--- Extrait choisi ---
========================================

Claudia Haas, doctorante à l’Université Wilfrid Laurier, souligne que cette collaboration est essentielle. « Ce n’est pas simplement le gouvernement qui travaille et qui prend des décisions, on travaille tous ensemble et comme ça on peut avoir beaucoup plus d’avantages parce qu’on reçoit toujours de bonnes informations des partenaires autochtones et cela nous aide beaucoup ».

Samuel Haché, biologiste des oiseaux terrestres pour Environnement et Changement climatique Canada, déclare que « ce qui rend mon travail si excitant, c’est d’être utile à nos partenaires autochtones et les voir prendre le leadership. C’est ma mesure du succès ».

Brad Woodworth est d’accord. « La chose la plus gratifiante est la collaboration et le travail avec toutes les personnes différentes qui se soucient de la terre et de la faune, et qui veulent un meilleur avenir pour la faune des T.N.-O. », commente-t-il.

Un ours noir dans l’aire Dinàgà Wek’èhodì (Courtoisie Claudia Haas/L’Aquilon)

Les participants à ce programme expliquent que l’un des aspects positifs de cette collaboration est l’apport des connaissances ancestrales et locales dans les prises des décisions. Les peuples autochtones connaissent leur territoire mieux que quiconque et cette connaissance est importante.

Brad Woodworth explique : « Les zones dans lesquelles nous allons installer des caméras sont normalement très grandes, nous devons donc décider où on va sur le terrain, et nos partenaires autochtones savent quels sont les meilleurs endroits. »

Le représentant du ministère de l’Environnement et des Ressources naturelles des T.N.-O. précise qu’« on a souvent un plan basé sur la science occidentale, mais on considère toujours cela comme une première ébauche et on espère une contribution de nos partenaires autochtones sur les domaines qui sont importants pour eux. On apprécie vraiment cette collaboration ».

Claudia Haas poursuit avec un exemple pratique sur l’importance des connaissances traditionnelles : « Souvent, ils disent que nous ne pouvons pas placer une caméra dans une zone spécifique, car le site ne gèle pas correctement, et donc on utilise le savoir traditionnel pour décider où placer les caméras et comment en sortir en toute sécurité. » Claudia Haas ajoute également la contribution des aînés qui sont capables de « regarder les photos et évaluer la santé des animaux ».

========================================

--- Jeu de données ---
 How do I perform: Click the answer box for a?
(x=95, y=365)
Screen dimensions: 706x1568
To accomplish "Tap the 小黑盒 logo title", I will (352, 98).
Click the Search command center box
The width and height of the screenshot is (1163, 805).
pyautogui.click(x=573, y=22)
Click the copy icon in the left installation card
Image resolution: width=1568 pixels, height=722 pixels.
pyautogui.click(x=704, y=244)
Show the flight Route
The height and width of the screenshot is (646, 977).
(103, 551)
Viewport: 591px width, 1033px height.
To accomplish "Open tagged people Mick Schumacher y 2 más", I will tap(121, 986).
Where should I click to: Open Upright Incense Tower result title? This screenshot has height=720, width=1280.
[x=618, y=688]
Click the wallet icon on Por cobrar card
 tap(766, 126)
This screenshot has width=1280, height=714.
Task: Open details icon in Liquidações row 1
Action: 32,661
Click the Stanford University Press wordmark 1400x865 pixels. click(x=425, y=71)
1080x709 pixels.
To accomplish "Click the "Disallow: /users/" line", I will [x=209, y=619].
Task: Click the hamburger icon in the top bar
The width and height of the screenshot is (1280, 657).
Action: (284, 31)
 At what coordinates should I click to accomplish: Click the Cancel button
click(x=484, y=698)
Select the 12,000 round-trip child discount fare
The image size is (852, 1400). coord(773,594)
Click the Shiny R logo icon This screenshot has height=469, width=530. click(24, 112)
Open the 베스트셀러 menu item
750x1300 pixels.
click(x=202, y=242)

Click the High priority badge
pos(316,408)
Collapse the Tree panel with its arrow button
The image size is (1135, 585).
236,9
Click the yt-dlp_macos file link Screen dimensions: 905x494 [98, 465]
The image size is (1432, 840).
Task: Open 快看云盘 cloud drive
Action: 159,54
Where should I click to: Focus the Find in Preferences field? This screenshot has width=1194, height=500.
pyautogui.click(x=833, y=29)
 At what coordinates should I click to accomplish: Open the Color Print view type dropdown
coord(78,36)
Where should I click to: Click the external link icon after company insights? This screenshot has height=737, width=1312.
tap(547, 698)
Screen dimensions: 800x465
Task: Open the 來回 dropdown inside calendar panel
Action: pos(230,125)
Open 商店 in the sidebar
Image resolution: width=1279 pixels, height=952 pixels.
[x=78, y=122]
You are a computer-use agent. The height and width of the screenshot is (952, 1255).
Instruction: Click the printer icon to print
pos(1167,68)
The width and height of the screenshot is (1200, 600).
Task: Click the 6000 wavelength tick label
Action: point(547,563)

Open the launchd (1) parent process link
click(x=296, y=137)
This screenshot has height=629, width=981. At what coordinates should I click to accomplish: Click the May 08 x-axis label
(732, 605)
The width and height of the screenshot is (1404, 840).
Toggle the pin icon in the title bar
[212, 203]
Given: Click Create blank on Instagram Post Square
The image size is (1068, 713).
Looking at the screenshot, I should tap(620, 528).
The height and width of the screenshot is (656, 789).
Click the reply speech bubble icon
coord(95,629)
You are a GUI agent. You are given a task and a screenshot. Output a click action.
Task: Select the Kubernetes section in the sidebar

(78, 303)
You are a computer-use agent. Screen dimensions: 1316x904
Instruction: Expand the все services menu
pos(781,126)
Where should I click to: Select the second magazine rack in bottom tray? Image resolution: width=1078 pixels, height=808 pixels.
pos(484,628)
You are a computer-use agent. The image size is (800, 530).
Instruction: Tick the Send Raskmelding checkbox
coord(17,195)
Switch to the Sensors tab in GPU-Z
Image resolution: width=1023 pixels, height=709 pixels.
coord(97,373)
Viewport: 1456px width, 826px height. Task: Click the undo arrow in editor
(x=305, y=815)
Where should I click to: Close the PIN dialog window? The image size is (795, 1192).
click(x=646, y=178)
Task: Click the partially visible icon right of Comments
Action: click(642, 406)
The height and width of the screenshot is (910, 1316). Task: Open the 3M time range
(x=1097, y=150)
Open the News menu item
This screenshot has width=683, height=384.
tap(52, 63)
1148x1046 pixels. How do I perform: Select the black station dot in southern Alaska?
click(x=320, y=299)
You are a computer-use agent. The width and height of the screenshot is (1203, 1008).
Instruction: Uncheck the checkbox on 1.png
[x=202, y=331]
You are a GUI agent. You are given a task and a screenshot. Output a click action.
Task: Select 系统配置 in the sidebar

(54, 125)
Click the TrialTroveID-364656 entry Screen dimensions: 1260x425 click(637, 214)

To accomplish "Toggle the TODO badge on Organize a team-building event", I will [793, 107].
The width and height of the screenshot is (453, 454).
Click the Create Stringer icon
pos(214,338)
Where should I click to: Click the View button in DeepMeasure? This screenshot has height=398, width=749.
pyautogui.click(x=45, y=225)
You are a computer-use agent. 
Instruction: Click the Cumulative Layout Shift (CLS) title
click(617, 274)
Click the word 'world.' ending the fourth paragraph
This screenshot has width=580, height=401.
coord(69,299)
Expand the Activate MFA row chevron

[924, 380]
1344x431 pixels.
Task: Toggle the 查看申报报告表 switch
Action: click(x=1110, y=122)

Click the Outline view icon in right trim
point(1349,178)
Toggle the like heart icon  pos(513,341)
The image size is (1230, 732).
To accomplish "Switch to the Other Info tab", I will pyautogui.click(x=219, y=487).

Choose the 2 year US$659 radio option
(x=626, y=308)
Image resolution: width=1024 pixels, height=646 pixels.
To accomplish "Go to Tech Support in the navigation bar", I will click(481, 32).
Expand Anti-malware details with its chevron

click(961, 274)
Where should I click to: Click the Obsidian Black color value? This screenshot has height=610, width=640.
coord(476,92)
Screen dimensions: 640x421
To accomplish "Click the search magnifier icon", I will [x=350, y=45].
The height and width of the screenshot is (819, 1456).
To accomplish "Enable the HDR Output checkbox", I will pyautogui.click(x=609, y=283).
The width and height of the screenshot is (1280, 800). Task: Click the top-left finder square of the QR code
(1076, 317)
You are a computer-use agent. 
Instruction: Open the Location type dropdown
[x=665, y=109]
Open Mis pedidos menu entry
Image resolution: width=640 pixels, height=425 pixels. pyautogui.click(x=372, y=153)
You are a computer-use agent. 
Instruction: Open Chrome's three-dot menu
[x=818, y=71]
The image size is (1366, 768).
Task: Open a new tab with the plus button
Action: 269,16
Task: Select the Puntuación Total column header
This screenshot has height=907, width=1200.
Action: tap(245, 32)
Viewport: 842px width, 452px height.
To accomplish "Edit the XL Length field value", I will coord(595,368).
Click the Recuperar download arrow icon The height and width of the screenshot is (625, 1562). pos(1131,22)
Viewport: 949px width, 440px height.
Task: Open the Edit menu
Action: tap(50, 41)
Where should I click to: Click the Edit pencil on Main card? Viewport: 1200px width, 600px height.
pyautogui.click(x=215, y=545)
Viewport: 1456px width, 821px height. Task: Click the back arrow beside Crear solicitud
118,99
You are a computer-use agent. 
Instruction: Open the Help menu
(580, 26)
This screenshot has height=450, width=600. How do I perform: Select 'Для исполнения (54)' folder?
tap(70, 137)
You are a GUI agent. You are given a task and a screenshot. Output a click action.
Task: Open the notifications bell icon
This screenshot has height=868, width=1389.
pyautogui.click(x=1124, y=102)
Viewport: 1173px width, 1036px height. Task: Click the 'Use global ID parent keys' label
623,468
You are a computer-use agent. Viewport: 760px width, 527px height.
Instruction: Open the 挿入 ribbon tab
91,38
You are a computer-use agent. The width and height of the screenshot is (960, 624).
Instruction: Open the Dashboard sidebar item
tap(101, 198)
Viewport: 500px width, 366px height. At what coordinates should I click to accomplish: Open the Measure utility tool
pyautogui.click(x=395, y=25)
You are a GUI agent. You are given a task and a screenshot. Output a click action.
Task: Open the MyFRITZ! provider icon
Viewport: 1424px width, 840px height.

========================================

--- À compléter ---
1. Réécrivez le passage de l'extrait choisi qui commence par « Brad Woodworth est » et se termine par « connaissance est importante. », en y remplaçant « participants » par « intervenants ».
2. Traduisez en anglais cette phrase de l'extrait choisi : « Les peuples autochtones connaissent leur territoire mieux que quiconque et cette connaissance est importante. »

--- Résultats attendus ---
1.
Brad Woodworth est d’accord. « La chose la plus gratifiante est la collaboration et le travail avec toutes les personnes différentes qui se soucient de la terre et de la faune, et qui veulent un meilleur avenir pour la faune des T.N.-O. », commente-t-il.

Un ours noir dans l’aire Dinàgà Wek’èhodì (Courtoisie Claudia Haas/L’Aquilon)

Les intervenants à ce programme expliquent que l’un des aspects positifs de cette collaboration est l’apport des connaissances ancestrales et locales dans les prises des décisions. Les peuples autochtones connaissent leur territoire mieux que quiconque et cette connaissance est importante.

2. Indigenous peoples know their territory better than anyone, and this knowledge is important.